Most of us have plans for the upcoming Memorial Day Weekend, but I wonder how many of those plans include anything to do with the true meaning of the day. As the wife of a Viet Nam veteran, I can count on my husband to remind me to take time to "remember, reflect and honor those who have given their all in service to their country," as described on the website, USMemorialDay.org . Where we live, we're always reminded when we see VFW members handing out poppies at the Kroger. Why poppies? "In Flanders Fields,"
written in 1915, inspired University of Georgia professor Moina Michael with the idea to sell silk poppies to raise money to assist disabled American veterans. The American Legion was the first organization to adopt the poppy as their official symbol of remembrance, but they shifted briefly to the daisy in 1921. The next year, the VFW became the first veterans' organization to organize a nationwide poppy distribution, and the rest is history.
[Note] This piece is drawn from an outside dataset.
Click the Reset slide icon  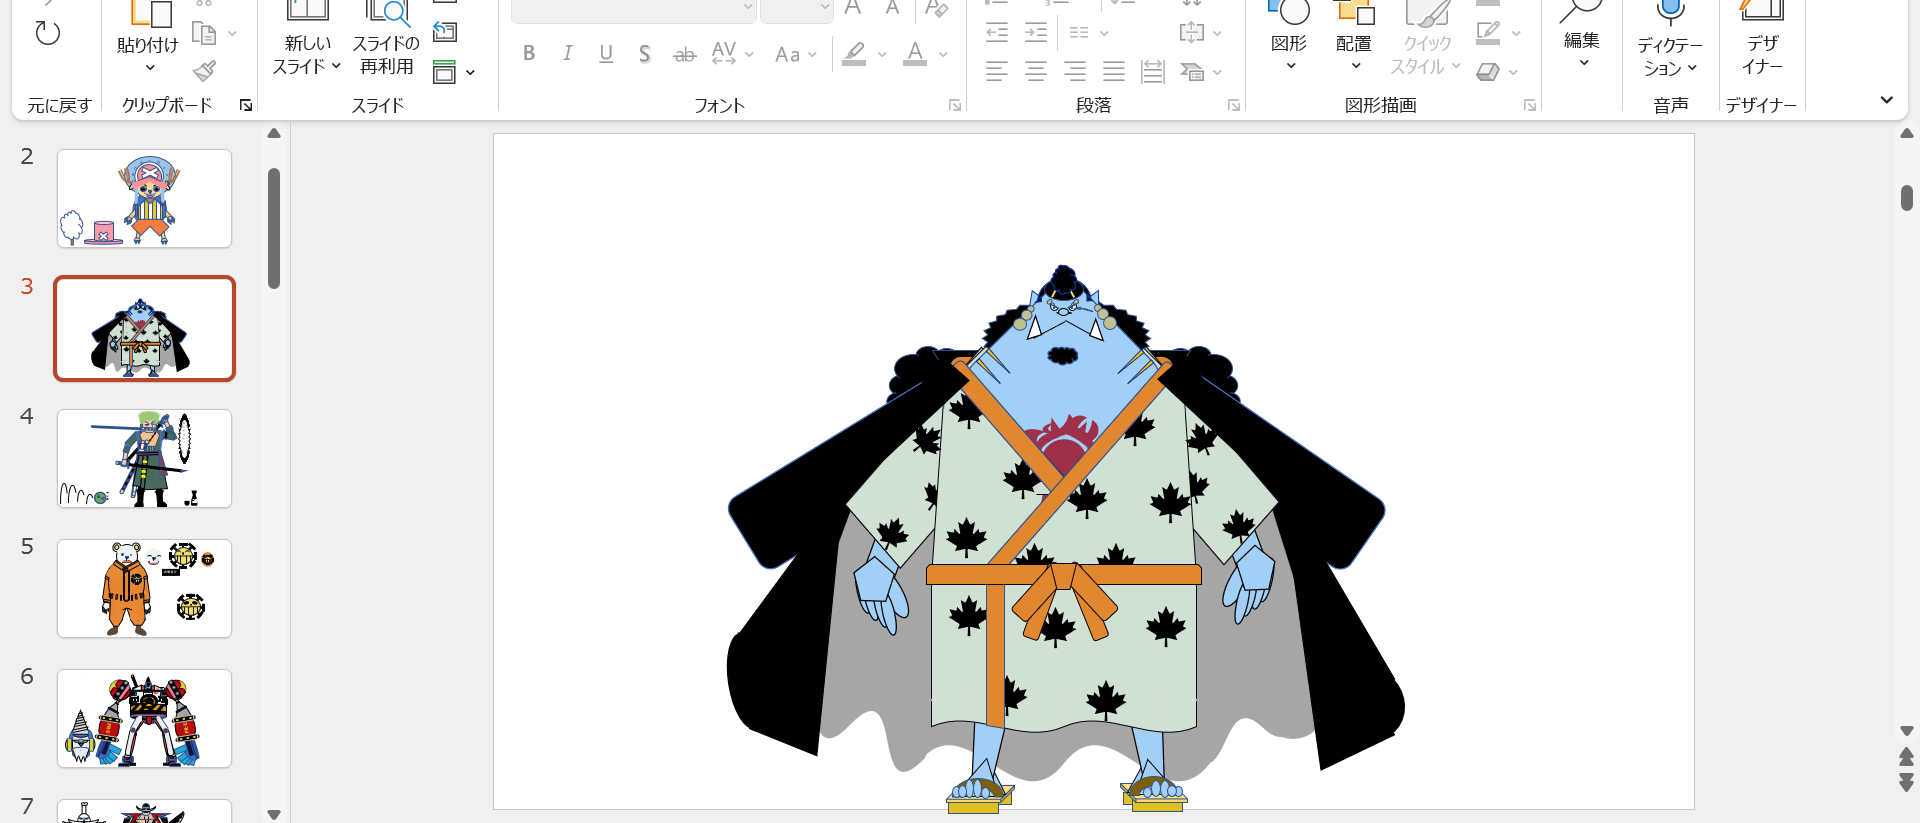coord(445,32)
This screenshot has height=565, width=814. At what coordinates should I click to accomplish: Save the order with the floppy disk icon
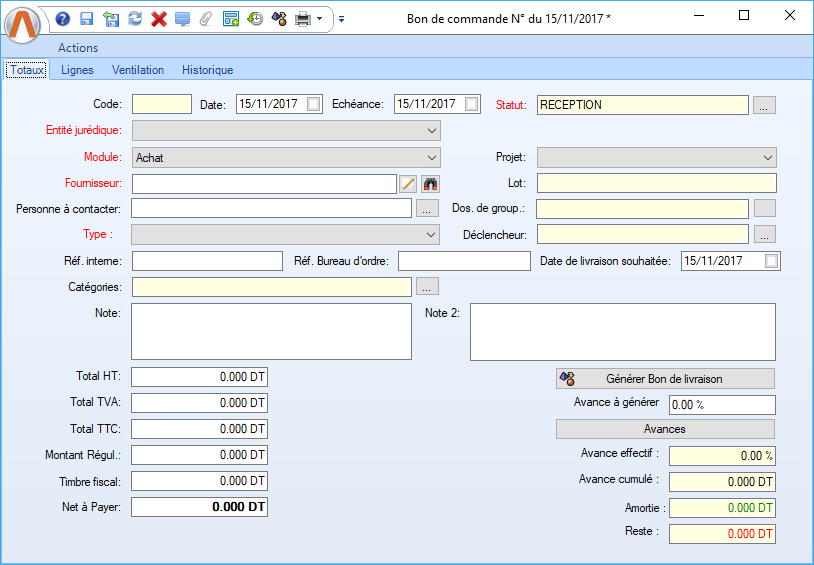(x=87, y=18)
Disabled or needy veterans in VA hospitals assemble the poppies and receive remuneration for their work. The VFW gives the poppies away and accepts donations then used to support our military in a variety of ways. Our local VFW uses some of these funds to provide assistance to deployed troops and their families at home through the "Adopt-A-Unit" program. At one point, they had adopted four separate Units deployed to Iraq and Afghanistan and sent hundreds of care packages to the Troops. They supported the families with financial assistance, food vouchers, transportation and special events -- Easter egg hunts, picnics, and Welcome Home parties. Organizing these and other activities takes commitment and dedication from VFW members.
In Flanders Field
In Flanders Fields the poppies blow,
Between the crosses, row on row,
That mark our place; and in the sky,
The larks, still bravely singing, fly,
Scarce heard amid the guns below.
We are the dead.
Short days ago,
We lived, felt dawn, saw sunset glow,
Loved and were loved and now we lie,
In Flanders Fields.
Take up our quarrel with the foe
To you, from failing hands, we throw,
The torch, be yours to hold it high.
If ye break faith with us, who die,
We shall not sleep, though poppies grow,
In Flanders Fields.
There's no limit to the ways you can choose to honor those who gave their lives in service to our country. You can proudly display poppies and American flags. You can view The National Memorial Day Concert, broadcast live from Washington, DC Sunday evening on PBS. You can likely find a local ceremony to attend. Later in the day, you can observe the "National Moment of Remembrance" at 3 p.m. by pausing for a moment of silence or listening to "Taps."
Whatever your plans for the weekend, if you find yourself at a Kroger where veterans are handing out poppies, be sure to pick one up and take a moment to remember and reflect. And, if you can also give a donation to this worthy cause, your generosity will be much appreciated.